> **Exercise prompt**:
Below are some records. Print exactly the lines between the one holding "Show info for the Шкала element" and the one holding "Given: Click info", inclusive, and nothing else.

Segment Start: Provided material

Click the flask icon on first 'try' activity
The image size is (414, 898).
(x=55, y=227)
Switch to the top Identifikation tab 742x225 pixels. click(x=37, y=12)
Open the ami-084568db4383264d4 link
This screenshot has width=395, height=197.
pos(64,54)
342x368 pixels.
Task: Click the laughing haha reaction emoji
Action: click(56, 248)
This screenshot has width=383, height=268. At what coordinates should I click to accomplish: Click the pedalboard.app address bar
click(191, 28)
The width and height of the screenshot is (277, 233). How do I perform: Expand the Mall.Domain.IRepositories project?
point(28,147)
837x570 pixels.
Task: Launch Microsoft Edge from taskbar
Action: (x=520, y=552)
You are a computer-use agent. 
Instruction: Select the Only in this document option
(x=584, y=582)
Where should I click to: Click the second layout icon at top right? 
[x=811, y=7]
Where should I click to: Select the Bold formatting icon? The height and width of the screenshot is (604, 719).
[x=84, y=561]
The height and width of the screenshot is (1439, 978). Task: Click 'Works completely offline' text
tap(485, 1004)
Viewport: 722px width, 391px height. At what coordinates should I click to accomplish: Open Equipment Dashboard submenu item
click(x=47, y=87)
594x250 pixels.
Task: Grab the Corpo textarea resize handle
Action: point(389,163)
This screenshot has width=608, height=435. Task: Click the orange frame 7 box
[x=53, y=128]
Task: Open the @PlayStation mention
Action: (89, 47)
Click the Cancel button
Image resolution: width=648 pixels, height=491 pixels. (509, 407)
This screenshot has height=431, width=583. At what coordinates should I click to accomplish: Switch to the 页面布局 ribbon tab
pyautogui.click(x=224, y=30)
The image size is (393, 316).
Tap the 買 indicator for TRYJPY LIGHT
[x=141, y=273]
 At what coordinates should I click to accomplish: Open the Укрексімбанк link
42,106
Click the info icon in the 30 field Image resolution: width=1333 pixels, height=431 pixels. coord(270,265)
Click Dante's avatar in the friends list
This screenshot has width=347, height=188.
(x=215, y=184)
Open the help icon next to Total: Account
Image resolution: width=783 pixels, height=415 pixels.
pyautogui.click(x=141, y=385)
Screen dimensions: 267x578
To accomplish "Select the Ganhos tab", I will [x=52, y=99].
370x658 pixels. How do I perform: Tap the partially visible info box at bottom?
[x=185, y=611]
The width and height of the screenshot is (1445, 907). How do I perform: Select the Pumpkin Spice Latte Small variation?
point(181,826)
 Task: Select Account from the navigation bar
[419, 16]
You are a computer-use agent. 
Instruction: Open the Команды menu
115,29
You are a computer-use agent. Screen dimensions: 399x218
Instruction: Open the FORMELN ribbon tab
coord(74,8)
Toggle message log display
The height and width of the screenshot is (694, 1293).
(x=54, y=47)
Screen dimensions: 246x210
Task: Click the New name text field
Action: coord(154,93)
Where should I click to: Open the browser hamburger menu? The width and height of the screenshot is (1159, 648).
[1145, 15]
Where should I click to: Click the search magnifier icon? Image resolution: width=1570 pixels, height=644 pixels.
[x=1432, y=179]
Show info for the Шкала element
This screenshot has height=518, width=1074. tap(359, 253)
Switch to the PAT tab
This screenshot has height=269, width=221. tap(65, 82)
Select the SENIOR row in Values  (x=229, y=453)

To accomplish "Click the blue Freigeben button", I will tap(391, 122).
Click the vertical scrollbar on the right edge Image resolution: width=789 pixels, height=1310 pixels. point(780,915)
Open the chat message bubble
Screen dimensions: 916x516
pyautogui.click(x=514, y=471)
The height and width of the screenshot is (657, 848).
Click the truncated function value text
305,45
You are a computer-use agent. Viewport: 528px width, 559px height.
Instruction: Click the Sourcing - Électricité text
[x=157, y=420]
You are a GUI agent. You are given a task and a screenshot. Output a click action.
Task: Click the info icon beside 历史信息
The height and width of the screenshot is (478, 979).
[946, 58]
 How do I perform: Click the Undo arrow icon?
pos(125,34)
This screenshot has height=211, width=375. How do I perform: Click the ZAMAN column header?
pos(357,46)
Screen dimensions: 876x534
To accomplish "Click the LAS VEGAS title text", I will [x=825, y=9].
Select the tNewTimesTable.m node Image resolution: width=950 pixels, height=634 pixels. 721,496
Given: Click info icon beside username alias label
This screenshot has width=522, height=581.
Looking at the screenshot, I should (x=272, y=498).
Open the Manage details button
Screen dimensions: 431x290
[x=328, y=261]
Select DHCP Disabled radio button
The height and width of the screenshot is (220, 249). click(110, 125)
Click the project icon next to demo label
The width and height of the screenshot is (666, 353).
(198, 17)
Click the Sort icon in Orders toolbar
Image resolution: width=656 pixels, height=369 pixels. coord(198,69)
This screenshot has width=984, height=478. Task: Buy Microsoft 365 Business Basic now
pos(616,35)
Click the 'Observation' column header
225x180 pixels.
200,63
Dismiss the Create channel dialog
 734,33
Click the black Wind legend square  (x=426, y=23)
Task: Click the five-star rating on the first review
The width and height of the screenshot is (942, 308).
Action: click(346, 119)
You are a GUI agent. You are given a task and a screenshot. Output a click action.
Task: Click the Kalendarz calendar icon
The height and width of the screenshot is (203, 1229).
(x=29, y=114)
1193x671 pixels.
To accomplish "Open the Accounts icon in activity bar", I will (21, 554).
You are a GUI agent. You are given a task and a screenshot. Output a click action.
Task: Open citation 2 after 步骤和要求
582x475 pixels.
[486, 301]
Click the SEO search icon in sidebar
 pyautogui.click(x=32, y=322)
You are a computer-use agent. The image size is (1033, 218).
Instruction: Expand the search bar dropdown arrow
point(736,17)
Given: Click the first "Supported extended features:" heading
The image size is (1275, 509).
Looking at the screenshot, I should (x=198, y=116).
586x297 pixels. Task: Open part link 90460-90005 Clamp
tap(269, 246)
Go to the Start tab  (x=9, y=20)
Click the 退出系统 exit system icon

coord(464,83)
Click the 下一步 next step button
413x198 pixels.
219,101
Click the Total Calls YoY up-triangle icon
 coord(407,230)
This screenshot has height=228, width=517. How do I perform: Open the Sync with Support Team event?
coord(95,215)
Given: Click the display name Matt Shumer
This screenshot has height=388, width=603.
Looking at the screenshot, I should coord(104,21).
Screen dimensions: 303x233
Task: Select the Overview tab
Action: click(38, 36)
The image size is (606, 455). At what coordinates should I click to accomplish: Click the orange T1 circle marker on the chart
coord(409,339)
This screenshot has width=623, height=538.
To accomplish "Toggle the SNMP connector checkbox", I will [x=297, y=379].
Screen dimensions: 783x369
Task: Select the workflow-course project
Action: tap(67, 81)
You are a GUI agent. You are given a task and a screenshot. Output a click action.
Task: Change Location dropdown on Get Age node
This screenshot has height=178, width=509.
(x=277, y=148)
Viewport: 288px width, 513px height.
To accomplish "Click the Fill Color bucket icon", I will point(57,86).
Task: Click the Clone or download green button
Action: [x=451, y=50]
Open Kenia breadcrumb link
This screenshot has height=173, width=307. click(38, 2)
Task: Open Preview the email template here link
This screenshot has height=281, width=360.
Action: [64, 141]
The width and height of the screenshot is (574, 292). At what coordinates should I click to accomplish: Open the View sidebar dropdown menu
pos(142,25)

Segment End: Provided material

> **Finished exercise**:
Show info for the Шкала element
This screenshot has height=518, width=1074. tap(359, 253)
Switch to the PAT tab
This screenshot has height=269, width=221. tap(65, 82)
Select the SENIOR row in Values  (x=229, y=453)

To accomplish "Click the blue Freigeben button", I will tap(391, 122).
Click the vertical scrollbar on the right edge Image resolution: width=789 pixels, height=1310 pixels. point(780,915)
Open the chat message bubble
Screen dimensions: 916x516
pyautogui.click(x=514, y=471)
The height and width of the screenshot is (657, 848).
Click the truncated function value text
305,45
You are a computer-use agent. Viewport: 528px width, 559px height.
Instruction: Click the Sourcing - Électricité text
[x=157, y=420]
You are a GUI agent. You are given a task and a screenshot. Output a click action.
Task: Click the info icon beside 历史信息
The height and width of the screenshot is (478, 979).
[946, 58]
 How do I perform: Click the Undo arrow icon?
pos(125,34)
This screenshot has height=211, width=375. How do I perform: Click the ZAMAN column header?
pos(357,46)
Screen dimensions: 876x534
To accomplish "Click the LAS VEGAS title text", I will [x=825, y=9].
Select the tNewTimesTable.m node Image resolution: width=950 pixels, height=634 pixels. 721,496
Given: Click info icon beside username alias label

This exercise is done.